[Stored items]
········

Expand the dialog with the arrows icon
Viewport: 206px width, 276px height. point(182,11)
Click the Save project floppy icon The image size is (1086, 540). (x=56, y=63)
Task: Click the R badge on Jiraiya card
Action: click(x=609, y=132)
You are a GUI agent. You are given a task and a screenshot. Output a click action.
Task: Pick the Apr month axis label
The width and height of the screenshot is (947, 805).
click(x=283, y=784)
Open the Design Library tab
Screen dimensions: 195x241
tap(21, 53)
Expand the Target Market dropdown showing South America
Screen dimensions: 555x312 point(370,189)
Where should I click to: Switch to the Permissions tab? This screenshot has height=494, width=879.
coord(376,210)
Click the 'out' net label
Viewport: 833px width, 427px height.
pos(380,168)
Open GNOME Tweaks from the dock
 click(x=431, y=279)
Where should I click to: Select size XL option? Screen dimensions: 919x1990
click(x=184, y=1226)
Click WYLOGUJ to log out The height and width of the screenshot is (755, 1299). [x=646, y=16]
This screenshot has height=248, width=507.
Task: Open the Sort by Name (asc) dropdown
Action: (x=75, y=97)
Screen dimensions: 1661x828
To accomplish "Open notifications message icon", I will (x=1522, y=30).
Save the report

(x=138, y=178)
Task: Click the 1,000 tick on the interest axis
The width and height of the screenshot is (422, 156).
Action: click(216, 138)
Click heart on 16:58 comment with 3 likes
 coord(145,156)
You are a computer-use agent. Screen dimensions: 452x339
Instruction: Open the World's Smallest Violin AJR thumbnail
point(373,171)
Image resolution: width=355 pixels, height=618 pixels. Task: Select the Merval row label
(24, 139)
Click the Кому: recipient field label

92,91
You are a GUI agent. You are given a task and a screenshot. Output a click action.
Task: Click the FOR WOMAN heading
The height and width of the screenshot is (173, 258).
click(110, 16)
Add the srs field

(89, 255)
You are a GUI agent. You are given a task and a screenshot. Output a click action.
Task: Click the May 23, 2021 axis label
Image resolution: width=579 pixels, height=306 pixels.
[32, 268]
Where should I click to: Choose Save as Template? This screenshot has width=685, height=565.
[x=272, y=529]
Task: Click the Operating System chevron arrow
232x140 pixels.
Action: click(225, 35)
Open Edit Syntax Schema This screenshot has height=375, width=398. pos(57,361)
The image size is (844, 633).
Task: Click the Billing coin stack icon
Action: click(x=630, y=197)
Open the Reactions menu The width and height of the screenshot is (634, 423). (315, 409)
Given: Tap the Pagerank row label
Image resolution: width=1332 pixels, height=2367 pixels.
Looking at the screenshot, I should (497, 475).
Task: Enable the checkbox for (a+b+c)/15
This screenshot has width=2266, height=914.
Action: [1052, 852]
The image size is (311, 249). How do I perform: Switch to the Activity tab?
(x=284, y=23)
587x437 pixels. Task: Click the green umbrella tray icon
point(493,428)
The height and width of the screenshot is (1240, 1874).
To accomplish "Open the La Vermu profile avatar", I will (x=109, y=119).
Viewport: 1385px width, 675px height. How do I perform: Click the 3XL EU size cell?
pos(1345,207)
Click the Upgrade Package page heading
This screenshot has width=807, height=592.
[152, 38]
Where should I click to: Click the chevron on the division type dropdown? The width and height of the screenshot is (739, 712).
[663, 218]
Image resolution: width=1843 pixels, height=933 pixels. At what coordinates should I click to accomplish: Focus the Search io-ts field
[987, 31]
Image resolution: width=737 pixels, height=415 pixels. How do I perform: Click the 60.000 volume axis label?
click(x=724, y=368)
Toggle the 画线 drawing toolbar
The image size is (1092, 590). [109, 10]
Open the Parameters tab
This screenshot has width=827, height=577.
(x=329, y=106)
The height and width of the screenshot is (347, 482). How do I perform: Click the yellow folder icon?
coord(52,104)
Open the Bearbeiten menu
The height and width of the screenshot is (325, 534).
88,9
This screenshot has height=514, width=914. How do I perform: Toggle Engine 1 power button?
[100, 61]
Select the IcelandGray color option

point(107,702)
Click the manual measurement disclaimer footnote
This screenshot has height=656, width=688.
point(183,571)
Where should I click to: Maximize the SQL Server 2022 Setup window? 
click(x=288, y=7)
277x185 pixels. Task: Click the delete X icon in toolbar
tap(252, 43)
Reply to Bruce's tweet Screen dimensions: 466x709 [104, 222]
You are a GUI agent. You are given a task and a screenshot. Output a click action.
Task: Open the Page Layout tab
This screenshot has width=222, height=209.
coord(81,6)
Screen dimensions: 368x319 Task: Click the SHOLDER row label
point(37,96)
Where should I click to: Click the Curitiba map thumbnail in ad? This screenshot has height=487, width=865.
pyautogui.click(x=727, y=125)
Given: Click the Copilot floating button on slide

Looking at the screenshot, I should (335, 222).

········

**Exercise directions:** Where a line of the records has the string "heading", return that line.

**Exercise result:**
Task: Click the FOR WOMAN heading
Click the Upgrade Package page heading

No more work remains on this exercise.